● ページ
# # # # #

テトリス

配信開始日:

テトリス

解説

落ちものパズルゲームの元祖であり、世界でもっとも人気のあるゲームのひとつとして誰もが知る「テトリス」が、いかにして見いだされ、世界中のプレイヤーの手に渡ったか。その過程をサスペンスフルに描いた実録ドラマ。

米ソ冷戦のただ中にあった1988年、アメリカのビデオゲームセールスマン、ヘンク・ロジャースはソビエト連邦のコンピュータ科学者アレクセイ・パジトノフが考案した「テトリス」の存在を知る。そのゲームを世界に発信しようと考えたヘンクは、危険を冒してソ連へと渡り、アレクセイに会う。2人はテトリスを大衆に広めるため奔走することになるが、そんな彼らの前には冷戦の東西陣営を隔てる鉄のカーテン、そして張り巡らされた嘘や腐敗した世界が立ちはだかる。

# # # # #

● 課題
上のテトリスのページから、「米ソ冷戦のただ中にあった19」から「腐敗した世界が立ちはだかる。」までを、両端の語句も含めてそのまま書き写してください。

# # # # #

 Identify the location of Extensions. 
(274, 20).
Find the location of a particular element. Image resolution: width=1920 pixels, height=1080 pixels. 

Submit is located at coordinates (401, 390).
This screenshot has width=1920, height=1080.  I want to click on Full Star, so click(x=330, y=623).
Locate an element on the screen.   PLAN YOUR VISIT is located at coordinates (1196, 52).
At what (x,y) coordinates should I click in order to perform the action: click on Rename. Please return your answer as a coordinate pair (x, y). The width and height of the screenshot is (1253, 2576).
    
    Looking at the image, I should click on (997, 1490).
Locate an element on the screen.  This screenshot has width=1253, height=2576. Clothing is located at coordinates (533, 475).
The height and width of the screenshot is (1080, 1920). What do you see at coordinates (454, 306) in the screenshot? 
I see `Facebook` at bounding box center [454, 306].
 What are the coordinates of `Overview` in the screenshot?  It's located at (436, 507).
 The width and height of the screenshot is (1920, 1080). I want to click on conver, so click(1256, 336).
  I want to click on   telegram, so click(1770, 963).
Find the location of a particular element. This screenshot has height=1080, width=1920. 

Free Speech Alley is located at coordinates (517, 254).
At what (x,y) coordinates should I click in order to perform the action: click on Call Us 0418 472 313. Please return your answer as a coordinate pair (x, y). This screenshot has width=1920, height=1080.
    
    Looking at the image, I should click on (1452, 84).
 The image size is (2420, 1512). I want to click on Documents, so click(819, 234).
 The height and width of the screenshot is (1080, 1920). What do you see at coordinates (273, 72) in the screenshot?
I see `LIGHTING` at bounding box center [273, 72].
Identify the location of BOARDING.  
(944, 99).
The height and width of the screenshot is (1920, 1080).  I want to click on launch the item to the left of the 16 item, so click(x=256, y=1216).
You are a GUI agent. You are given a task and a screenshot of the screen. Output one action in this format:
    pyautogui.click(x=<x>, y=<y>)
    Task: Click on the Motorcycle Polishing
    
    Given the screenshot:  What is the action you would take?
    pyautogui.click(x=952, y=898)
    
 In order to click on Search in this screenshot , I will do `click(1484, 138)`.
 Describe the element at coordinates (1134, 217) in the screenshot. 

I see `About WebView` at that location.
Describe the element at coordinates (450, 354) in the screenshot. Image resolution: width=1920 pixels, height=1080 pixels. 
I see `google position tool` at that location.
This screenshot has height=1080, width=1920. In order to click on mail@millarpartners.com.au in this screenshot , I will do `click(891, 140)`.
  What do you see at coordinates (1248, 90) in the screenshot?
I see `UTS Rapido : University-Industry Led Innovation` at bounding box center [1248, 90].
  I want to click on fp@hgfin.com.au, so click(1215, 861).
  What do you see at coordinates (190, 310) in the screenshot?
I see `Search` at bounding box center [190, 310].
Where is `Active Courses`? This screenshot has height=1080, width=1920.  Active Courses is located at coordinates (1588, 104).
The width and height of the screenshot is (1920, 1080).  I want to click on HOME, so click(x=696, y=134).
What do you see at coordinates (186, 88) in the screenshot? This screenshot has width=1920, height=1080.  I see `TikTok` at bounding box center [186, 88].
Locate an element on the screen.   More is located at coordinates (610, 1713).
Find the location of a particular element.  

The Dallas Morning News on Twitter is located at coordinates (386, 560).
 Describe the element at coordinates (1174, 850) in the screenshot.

# # # # #

● 出力全文
米ソ冷戦のただ中にあった1988年、アメリカのビデオゲームセールスマン、ヘンク・ロジャースはソビエト連邦のコンピュータ科学者アレクセイ・パジトノフが考案した「テトリス」の存在を知る。そのゲームを世界に発信しようと考えたヘンクは、危険を冒してソ連へと渡り、アレクセイに会う。2人はテトリスを大衆に広めるため奔走することになるが、そんな彼らの前には冷戦の東西陣営を隔てる鉄のカーテン、そして張り巡らされた嘘や腐敗した世界が立ちはだかる。